A Ramsey variant of the Brown-Erd\H{o}s-S\'os conjecture

TL;DR

This paper proves a Ramsey relaxation of the Brown-Erdős-Sós conjecture for linear hypergraphs, showing that in certain colorings, one can find monochromatic edges with bounded vertex span, under specific conditions on r and c.

Contribution

It establishes the Ramsey version of the conjecture for linear hypergraphs when r is sufficiently large relative to the number of colors, advancing understanding of hypergraph Ramsey properties.

Findings

Proves the Ramsey relaxation for r ≥ r_0(c)

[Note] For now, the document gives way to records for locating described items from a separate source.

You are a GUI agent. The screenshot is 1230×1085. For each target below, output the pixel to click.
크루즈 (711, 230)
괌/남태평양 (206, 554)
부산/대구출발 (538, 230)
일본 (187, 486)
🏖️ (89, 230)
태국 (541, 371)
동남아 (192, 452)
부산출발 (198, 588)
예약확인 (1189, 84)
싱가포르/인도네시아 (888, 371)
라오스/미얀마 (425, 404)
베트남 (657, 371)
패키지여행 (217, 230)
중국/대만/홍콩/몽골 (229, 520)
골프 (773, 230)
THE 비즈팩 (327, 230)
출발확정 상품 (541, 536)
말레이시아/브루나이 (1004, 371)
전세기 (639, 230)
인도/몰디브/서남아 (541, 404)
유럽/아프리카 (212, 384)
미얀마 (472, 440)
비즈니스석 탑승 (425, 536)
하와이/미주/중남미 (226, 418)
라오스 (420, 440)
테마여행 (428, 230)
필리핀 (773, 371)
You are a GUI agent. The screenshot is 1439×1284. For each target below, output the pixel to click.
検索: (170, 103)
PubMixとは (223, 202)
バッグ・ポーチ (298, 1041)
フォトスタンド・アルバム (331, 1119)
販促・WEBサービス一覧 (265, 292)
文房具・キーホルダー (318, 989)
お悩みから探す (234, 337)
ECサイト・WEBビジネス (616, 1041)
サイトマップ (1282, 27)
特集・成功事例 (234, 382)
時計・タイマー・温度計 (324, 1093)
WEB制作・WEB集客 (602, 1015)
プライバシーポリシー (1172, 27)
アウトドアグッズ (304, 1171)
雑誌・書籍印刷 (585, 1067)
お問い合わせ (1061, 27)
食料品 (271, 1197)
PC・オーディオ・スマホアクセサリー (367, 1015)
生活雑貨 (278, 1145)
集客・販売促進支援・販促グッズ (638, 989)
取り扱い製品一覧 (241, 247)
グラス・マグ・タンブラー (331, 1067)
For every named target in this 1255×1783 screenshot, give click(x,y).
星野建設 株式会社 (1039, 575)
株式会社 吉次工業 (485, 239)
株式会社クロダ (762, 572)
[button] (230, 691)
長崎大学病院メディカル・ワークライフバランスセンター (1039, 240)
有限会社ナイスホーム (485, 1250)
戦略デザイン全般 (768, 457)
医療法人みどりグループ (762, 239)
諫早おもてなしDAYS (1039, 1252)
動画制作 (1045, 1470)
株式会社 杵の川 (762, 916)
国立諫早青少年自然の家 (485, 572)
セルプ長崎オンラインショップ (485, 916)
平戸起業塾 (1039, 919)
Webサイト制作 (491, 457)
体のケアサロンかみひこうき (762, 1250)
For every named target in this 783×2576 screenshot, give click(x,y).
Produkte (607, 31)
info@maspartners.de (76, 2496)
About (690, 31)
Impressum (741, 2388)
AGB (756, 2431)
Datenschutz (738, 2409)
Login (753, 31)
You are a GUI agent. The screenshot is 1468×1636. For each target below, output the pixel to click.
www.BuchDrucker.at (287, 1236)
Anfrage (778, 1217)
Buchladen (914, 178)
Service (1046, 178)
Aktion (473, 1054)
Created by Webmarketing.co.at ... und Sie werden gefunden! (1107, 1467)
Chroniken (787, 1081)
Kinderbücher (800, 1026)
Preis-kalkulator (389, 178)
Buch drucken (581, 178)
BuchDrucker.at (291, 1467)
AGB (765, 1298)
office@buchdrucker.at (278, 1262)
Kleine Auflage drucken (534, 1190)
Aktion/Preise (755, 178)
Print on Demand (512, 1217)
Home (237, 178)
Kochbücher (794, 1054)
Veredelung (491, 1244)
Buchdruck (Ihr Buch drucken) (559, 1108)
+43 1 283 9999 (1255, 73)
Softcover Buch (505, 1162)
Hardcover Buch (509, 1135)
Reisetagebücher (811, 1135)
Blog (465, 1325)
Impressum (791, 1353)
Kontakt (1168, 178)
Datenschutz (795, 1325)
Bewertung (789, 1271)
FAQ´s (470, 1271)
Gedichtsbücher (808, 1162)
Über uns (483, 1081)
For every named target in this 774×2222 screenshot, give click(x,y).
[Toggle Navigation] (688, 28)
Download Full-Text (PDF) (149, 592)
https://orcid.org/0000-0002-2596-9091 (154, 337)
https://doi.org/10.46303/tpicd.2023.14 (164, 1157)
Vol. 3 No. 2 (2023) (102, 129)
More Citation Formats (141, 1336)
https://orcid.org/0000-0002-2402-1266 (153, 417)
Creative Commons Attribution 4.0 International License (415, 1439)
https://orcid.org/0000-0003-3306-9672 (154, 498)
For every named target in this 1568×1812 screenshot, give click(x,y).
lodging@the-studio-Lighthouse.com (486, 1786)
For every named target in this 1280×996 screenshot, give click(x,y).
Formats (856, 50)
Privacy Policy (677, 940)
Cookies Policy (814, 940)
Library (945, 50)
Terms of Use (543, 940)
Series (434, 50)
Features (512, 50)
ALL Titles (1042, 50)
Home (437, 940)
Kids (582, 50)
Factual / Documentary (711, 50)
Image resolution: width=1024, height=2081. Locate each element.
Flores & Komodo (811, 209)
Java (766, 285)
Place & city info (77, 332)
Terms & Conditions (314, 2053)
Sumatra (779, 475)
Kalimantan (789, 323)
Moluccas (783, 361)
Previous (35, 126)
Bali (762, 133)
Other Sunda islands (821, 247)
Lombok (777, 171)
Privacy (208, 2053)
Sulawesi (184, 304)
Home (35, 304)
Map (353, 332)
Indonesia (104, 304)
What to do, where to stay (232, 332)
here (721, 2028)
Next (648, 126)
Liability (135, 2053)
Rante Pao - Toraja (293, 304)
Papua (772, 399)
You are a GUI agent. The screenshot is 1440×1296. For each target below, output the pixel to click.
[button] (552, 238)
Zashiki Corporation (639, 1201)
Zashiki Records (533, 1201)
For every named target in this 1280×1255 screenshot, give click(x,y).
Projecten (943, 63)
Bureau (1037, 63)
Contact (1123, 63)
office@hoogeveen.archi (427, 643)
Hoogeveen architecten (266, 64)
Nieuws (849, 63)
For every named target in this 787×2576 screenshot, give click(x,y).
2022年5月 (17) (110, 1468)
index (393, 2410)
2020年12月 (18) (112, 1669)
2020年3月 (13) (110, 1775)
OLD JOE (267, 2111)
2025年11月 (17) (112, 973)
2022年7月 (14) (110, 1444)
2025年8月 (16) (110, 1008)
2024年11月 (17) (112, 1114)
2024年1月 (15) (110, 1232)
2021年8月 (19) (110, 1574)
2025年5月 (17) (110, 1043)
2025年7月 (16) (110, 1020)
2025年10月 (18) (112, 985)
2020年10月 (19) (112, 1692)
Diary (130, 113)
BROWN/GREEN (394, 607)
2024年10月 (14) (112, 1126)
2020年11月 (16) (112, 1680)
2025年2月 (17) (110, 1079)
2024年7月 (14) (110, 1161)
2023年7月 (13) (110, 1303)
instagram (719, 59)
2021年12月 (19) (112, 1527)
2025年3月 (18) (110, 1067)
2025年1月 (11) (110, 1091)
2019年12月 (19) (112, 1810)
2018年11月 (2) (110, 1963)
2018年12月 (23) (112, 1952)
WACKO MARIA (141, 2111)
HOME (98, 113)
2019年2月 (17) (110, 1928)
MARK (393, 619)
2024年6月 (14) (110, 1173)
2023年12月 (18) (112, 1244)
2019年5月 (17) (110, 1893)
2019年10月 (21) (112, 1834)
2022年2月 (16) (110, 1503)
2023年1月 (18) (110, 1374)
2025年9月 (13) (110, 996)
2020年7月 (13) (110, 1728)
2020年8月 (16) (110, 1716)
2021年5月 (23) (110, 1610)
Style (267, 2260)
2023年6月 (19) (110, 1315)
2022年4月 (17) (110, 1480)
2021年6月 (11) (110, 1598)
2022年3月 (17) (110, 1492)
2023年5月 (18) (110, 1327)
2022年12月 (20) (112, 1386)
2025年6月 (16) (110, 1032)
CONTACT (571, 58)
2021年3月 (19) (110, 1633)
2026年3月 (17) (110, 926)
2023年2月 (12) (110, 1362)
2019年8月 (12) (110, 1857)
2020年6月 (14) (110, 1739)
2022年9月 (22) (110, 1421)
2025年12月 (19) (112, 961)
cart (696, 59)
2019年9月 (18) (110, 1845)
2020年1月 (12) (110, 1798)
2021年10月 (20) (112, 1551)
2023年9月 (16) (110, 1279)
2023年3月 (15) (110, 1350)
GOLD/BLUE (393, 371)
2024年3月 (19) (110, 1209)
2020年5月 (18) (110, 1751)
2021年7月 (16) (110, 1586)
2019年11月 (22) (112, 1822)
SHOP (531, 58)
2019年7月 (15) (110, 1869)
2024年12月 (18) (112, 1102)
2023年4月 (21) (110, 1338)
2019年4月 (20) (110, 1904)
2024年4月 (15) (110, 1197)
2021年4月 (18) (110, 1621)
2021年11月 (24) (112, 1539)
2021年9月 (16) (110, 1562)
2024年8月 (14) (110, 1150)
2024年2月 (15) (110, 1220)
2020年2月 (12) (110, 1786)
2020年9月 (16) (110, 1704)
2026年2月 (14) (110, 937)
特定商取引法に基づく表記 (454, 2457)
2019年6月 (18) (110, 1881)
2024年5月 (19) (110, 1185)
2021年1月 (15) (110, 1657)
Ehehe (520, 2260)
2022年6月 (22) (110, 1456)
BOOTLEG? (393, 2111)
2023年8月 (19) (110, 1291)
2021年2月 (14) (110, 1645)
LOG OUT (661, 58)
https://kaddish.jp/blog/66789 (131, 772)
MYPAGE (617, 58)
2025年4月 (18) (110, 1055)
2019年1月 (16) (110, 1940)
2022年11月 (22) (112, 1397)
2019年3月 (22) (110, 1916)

Shows the result holds for all r ≥ 4 when c=2

Advances the study of hypergraph Ramsey theory

Abstract

An $r$-uniform hypergraph ($r$-graph for short) is called linear if every pair of vertices belong to at most one edge. A linear $r$-graph is complete if every pair of vertices are in exactly one edge. The famous Brown-Erd\H{o}s-S\'os conjecture states that for every fixed $k$ and $r$, every linear $r$-graph with $\Omega(n^2)$ edges contains $k$ edges spanned by at most $(r-2)k+3$ vertices. As an intermediate step towards this conjecture, Conlon and Nenadov recently suggested to prove its natural Ramsey relaxation. Namely, that for every fixed $k$, $r$ and $c$, in every $c$-colouring of a complete linear $r$-graph, one can find $k$ monochromatic edges spanned by at most $(r-2)k+3$ vertices. We prove that this Ramsey version of the conjecture holds under the additional assumption that $r \geq r_0(c)$, and we show that for $c=2$ it holds for all $r\geq 4$.